Au vu de ces éléments et compte tenu de leurs manquements respectifs et du taux de perte de chance retenu, le notaire et les Sci cédantes doivent être condamnés in solidum à payer aux appelants, à titre de dommages et intérêts :
— une somme de 125 000 euros au titre de l’indemnité transactionnelle,
— une somme de 18 959,80 euros au titre des frais exposés,
— une somme de 4 000 euros en réparation du préjudice moral subi par les époux [V] personnellement,
et sont déboutés du surplus de leurs demandes.

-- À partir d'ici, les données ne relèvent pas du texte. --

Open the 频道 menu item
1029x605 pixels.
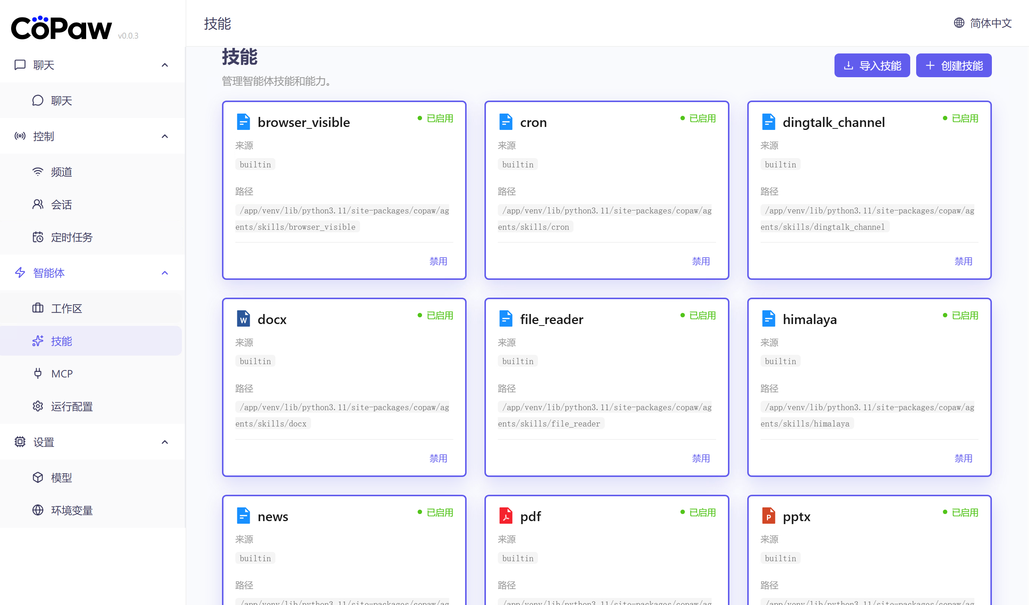pos(61,171)
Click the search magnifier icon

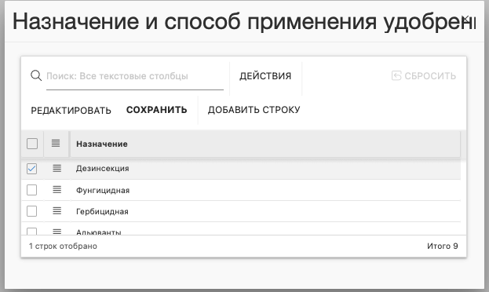(36, 75)

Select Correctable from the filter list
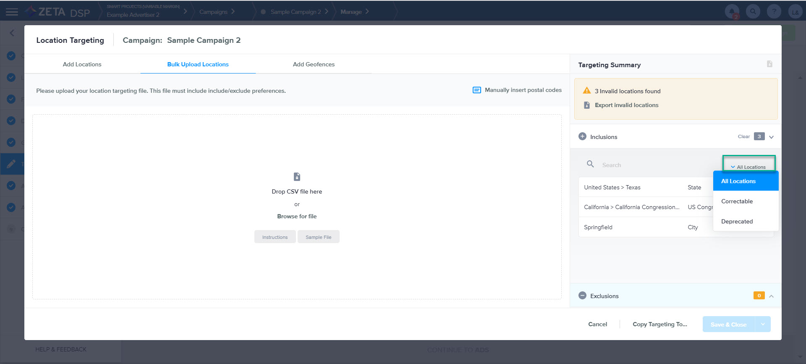click(x=737, y=202)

Le jugement est donc infirmé.
Sur les dépens et l’article 700 du code de procédure civile :
Les intimés échouant en leurs prétentions sont condamnés in solidum aux dépens de première instance et d’appel et à payer aux appelants une somme totale de 10 000 euros au titre de l’article 700 du code de procédure civile.
PAR CES MOTIFS :
La cour,
Infirme le jugement en ses dispositions, sauf en ce qu’il a déclaré recevable l’action,
statuant de nouveau,
Condamne in solidum M. [X] [S], la Sci de [7] et la Sci du [Adresse 1] à payer à M. [J] [V], agissant à titre personnel et en qualité de liquidateur de la Sci du [Adresse 2] et Mme [E] [C] épouse [V] :
— une somme de 125 000 euros au titre de l’indemnité de départ transactionnelle versée aux époux [G] par la Sci du [Adresse 2], représentée par son liquidateur amiable, M. [V],
— une somme de 18 959,80 euros au titre des frais d’avocat exposés à l’occasion des procédures judiciaires les ayant opposés aux locataires,
— une somme de 4 000 euros en réparation du préjudice moral de M. [V] agissant à titre personnel et Mme [V],
Déboute M. [J] [V], agissant à titre personnel et en qualité de liquidateur de la Sci du [Adresse 2] et Mme [E] [C] épouse [V] du surplus de leurs demandes indemnitaires,
Condamne in solidum M. [X] [S], la Sci de [7] et la Sci du [Adresse 1] à payer à M. [J] [V], agissant à titre personnel et en qualité de liquidateur de la Sci du [Adresse 2] et Mme [E] [C] épouse [V] une somme de 10 000 euros au titre de l’article 700 du code de procédure civile,
Condamne in solidum M. [X] [S], la Sci de [7] et la Sci du [Adresse 1] aux dépens de première instance et d’appel.